A musical theme runs through the story, with piano works by Beethoven, Schubert and Thalberg played by Sarah Grunstein.

==Plot==
Laura Rambotham is sent to attend boarding school in Melbourne, Australia at the turn of the century. During her second year she tells everyone about a made-up romance between herself and the school's minister, Reverend Shepherd. She forms an attachment with an older student in her music class, Evelyn. When Evelyn leaves, Laura throws herself into her studies and wins the school literary and music prizes.

==Cast==
- Susannah Fowle as Laura Tweedle Rambotham
- Hilary Ryan as Evelyn
- Terence Donovan as Tom McNamara
- Patricia Kennedy as Miss Chapman
- Sheila Helpmann as Mrs. Gurley
- Candy Raymond as Miss Zielinski
- Barry Humphries as Rev. Strachey
- John Waters as Rev. Shepherd
- Julia Blake as Isabella Shepherd
- Diana Greentree as Maisie Shepherd
- Monica Maughan as Miss Day
- Dorothy Bradley as Miss Hicks
- Kay Eklund as Mrs. Rambotham
- Maggie Kirkpatrick as Sarah
- Phillip Adams, cameo role as mathematics teacher
- Kerry Armstrong as Kate, one of the worldly-wise students
- Sigrid Thornton as Maria, one of the worldly-wise students
- Noni Hazelhurst
- Celia De Burgh as M.P.
- Kim Deacon as Lilith
- Alix Longman as Annie Johns, nicknamed Chinky
- Jo-Anne Moore as Tilly
- Amanda Ring as Cupid
- Janet Shaw as Bertha
- Karen Sutton as Pin, Laura's sister

==Production==
Bruce Beresford wanted to make the film after The Adventures of Barry McKenzie (1972) and tried to get finance from Reg Grundy. Grundy said he would think about it if Beresford made a McKenzie sequel. Beresford made Barry McKenzie Holds His Own (1974) but Grundy declined to make Wisdom.

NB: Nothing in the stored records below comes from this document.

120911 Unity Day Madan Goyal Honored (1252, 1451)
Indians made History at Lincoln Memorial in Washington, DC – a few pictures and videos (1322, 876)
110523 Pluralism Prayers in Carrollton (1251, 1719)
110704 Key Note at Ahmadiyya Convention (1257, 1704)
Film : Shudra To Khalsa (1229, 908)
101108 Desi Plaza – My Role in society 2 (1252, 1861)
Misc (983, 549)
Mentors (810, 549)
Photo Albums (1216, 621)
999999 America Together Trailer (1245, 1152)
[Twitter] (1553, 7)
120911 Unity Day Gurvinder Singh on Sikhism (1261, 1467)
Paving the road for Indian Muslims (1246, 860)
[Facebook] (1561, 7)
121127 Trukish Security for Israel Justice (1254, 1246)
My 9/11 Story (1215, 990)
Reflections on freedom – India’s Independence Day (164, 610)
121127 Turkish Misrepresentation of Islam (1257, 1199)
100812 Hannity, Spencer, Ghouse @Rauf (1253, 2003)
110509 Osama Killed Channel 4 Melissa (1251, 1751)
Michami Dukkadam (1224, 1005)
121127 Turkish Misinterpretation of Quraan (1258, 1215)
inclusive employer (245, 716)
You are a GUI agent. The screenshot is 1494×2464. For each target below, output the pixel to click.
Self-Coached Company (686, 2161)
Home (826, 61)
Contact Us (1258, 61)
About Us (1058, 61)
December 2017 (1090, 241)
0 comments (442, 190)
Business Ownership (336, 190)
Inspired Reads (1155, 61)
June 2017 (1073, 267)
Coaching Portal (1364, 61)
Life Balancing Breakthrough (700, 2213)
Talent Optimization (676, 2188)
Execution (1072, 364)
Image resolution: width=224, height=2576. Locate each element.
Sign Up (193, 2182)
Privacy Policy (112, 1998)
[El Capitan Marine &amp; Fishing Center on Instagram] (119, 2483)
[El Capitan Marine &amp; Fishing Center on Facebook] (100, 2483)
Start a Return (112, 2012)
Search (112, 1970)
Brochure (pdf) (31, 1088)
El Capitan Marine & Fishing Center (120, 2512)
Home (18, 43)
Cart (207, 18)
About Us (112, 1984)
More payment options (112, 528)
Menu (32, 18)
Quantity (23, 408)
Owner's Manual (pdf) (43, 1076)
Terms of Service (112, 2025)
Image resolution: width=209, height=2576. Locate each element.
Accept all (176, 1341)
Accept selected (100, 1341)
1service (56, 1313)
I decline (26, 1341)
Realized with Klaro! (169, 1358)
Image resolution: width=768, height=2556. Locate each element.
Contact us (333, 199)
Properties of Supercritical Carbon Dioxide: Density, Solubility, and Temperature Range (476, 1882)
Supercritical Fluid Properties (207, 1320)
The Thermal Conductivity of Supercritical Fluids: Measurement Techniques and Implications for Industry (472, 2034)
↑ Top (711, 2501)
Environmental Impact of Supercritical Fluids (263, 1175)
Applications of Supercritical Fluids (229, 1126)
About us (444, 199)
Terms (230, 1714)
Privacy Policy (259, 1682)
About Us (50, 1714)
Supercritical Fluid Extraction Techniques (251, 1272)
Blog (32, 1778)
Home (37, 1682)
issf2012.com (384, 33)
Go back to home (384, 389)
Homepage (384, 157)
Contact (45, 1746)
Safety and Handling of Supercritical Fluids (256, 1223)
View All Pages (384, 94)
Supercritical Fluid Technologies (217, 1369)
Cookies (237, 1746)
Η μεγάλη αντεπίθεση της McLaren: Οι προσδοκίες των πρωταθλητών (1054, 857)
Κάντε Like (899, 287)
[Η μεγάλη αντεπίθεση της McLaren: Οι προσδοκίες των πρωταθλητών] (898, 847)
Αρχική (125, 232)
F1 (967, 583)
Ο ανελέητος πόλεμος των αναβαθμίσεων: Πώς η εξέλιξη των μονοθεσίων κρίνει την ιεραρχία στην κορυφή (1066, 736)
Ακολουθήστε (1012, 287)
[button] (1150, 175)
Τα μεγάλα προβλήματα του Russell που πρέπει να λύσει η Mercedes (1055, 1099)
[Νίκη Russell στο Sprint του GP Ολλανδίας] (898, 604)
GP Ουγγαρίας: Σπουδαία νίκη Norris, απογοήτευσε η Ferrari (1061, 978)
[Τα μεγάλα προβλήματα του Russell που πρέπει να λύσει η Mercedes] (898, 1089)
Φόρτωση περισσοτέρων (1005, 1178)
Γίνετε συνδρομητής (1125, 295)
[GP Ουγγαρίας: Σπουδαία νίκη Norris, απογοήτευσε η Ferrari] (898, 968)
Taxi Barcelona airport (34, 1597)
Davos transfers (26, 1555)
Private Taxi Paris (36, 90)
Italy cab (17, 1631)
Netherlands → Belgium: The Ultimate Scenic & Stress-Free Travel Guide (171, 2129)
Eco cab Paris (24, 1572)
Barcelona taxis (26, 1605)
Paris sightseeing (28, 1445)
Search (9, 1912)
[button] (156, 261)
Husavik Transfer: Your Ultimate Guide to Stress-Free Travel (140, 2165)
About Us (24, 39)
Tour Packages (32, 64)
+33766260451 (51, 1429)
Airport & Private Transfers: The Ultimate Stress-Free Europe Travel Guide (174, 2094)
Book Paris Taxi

The film was the first production from the newly formed Victorian Film Corporation, which provided $100,000 with additional funding from the Australian Film Commission and the Nine Network. Six thousand girls were interviewed for the school pupil roles. It was shot at Methodist Ladies' College and in the town of Eddington in January and February 1977.

===Production crew===
- Bruce Beresford – Director
- Phillip Adams – Producer
- Michael Lake- Assistant Director
- Russel Karel – Production Manager
- Donald McAlpine – Director of Photography
- John Stoddart – Production Designer
- William Anderson- Editor
- Anna Senior – Costume Designer
- Desmond Bone-Sound Recording
- Gary Wilkins- Sound Recording
- Peter Fenton-Sound Mixing
- Moya Iceton – Continuity

===Music===
Sarah Grunstein commented on her approach to playing the piano works featured in the film: "I read the book, loved it, and tried to play like an adolescent girl whose performances reflected her experiences in new surroundings at a boarding school away from home."

==Release==
The Getting of Wisdom was released in Australia on 5 August 1977 and on 3 August 1980 in the United States.

==Box office==
The Getting of Wisdom grossed $982,000 at the box office in Australia, which is equivalent to $7,013,600 in 2026 dollars.

==Reception==
Richard Freedman of The Star-Ledger called it a "quietly powerful film" which is "superbly acted by all involved, and directed with the utmost sensitivity." Freedman also noted that the film "is slow-paced, in the Australian fashion, but for all its hermetic Victorian atmosphere it packs more authentic emotional punch than many a flashier, splashier movie."

John Furcolow of the Lexington Herald-Leader wrote: "The Getting of Wisdom is another in what has fast become a long line of high-quality films from Australia that have appeared in this country the last three or four years ... The result is not a great film, but a good solid piece of dramatic entertainment. The newness and the fresh point of view of Australian films has begun to wear off, leaving these stories standing on their own as films. The Getting of Wisdom is on sturdy ground indeed."

==Awards==
The Getting of Wisdom was nominated for five AFI Awards in 1978 and won in the Best Adapted Screenplay (Eleanor Witcombe) category.